ChIP analysis was performed using a commercially available kit (Upstate, Charlottesville, VA) on HSCs treated with or without leptin for 24 h as detailed elsewhere (61). Proteins bound to DNA were cross-linked using formaldehyde at a final concentration of 1% for 20 min at room temperature. Protein-DNA complexes were immunoprecipitated using primary antibodies for Sp1, Sp3, and STAT3 (Santa Cruz Biotechnology). Sp1- and Sp3-TIMP-1 promoter complexes were measured by real-time PCR. The primers used for the amplification of the rat TIMP-1 promoter (accession no. NM_053819) region between −62~ −230 bp were: forward 5′-AGGGGCTTAAGCGGTCTTTA-3′, and reverse 5′-CACCCACTGCTGAAGTCA AA-3′. The samples were electrophoresed using a 2% agarose gel, and visualized by ethidium bromide staining.
The mammalian expression vectors harboring SOCS 3 (pEFFLAG-1/mSOCS-3) was a kind gift of Dr. D. Hilton (Victoria, Australia) (62). The human Sp1 expression vector (pN3-Sp1FL-complete), was kindly provided by Dr. Guntram Suske (Universitat Marburg, Marburg, Germany) (49). Subconfluent (90%) activated HSCs were transfected with FLAG-SOCS-3 expression vector or corresponding empty vector (PEGFP-N1) using Lipofectamine Plus reagent (Invitrogen). The cells were serum starved for 16 h, and then cultured with leptin (100 ng/ml), IL-6 (10 ng/ml) or vehicle for 24 h before cellular proteins were harvested for immunoprecipitation study. For the overexpression of Sp1, 90% confluent HSCs in were transfected with 24 µg of Sp1 expression vector, serum starved for 16 h and treated with or without leptin for 24 h. Nuclear protein was extracted as described above and 200 µg of protein were used for immunoprecipitation experiments.
For coimmunoprecipitation, HSCs were lysed, and nuclear proteins were extracted and immunoprecipitated with 5 µl of antiserum per 200 µg of nuclear proteins. For immunoprecipitation, HSCs were lysed, and lysates were immunoprecipitated with 5 µl of antiserum per 0.5 ml of cell lysate as described (24). The immunocomplexes were collected by adding protein A/G-agarose beads. For Western blots, leptin-treated or -untreated HSCs were washed with PBS, lysed in SDS-PAGE (33) loading buffer (200 µl/603-mm dish), boiled 10 min, and clarified by centrifugation (8 min, full speed, Eppendorf microcentrifuge). Protein extracts were fractionated across 10% acrylamide SDS-PAGE gels. Proteins were transblotted onto polyvinylidene difluoride membranes. Blots were probed with anti-pSTAT3, anti-Sp1 and anti-Sp3 antibodies or antiphosphoserine antibody (Sigma, St.
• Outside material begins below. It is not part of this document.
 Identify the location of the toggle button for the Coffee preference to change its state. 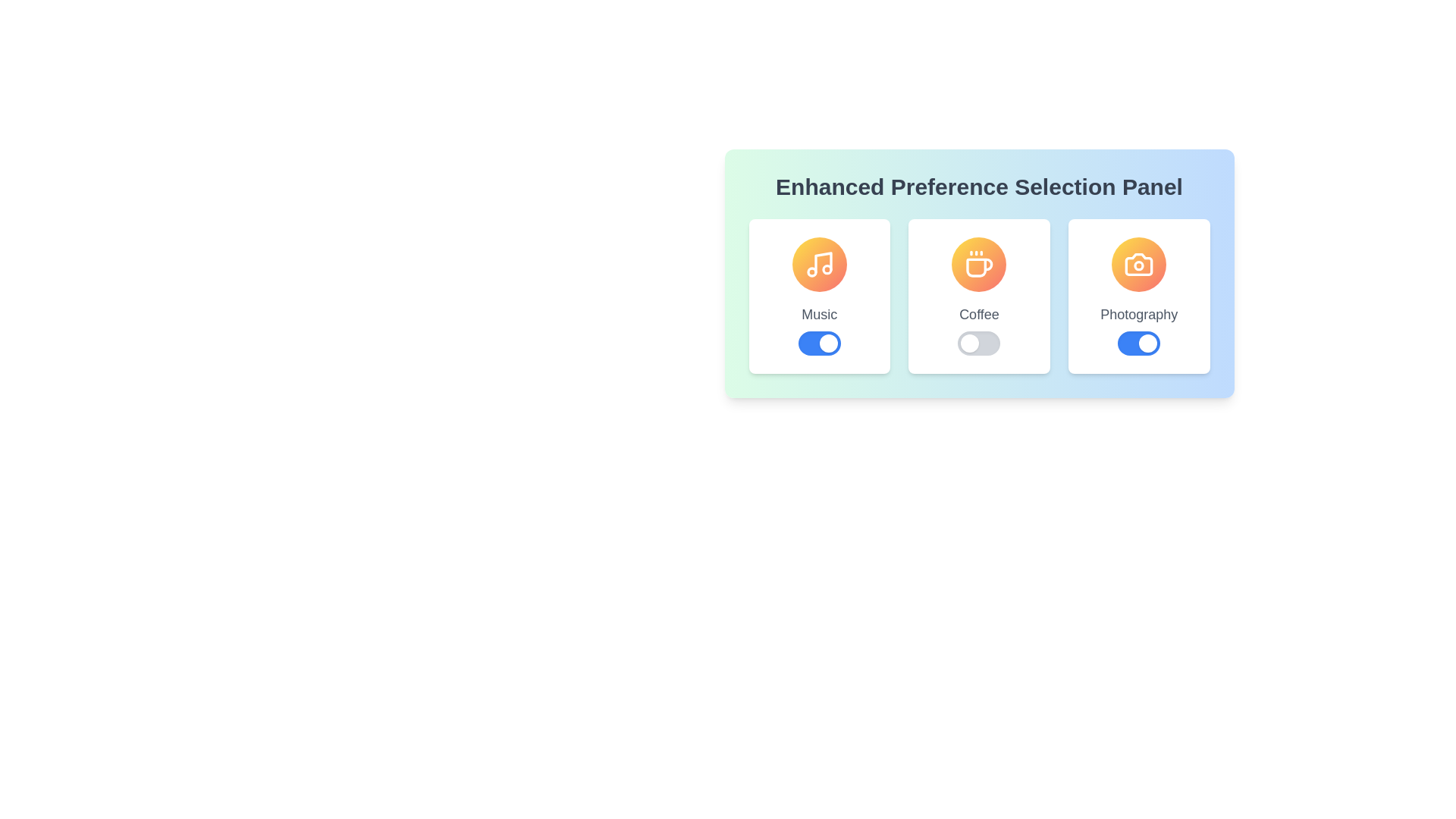
(979, 343).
Louis, MO) to investigate the phosphorylation status of Sp1 or Sp3 (63). Immunoreactive proteins were blotted with a secondary antirabbit horseradish peroxidase (Santa Cruz Biotechnology) and visualized using chemiluminescence reagents (Pierce, Rockford, IL) and exposed to x-ray film. Signal intensities were analyzed using the Fluorchem 800 Advanced Fluorescence Image Analysis System (Alpha Innotech, San Leandro, CA).
This work was supported by National Institutes of Health Grants DK062092 and DK064399.
Disclosure Statement: The authors have nothing to disclose.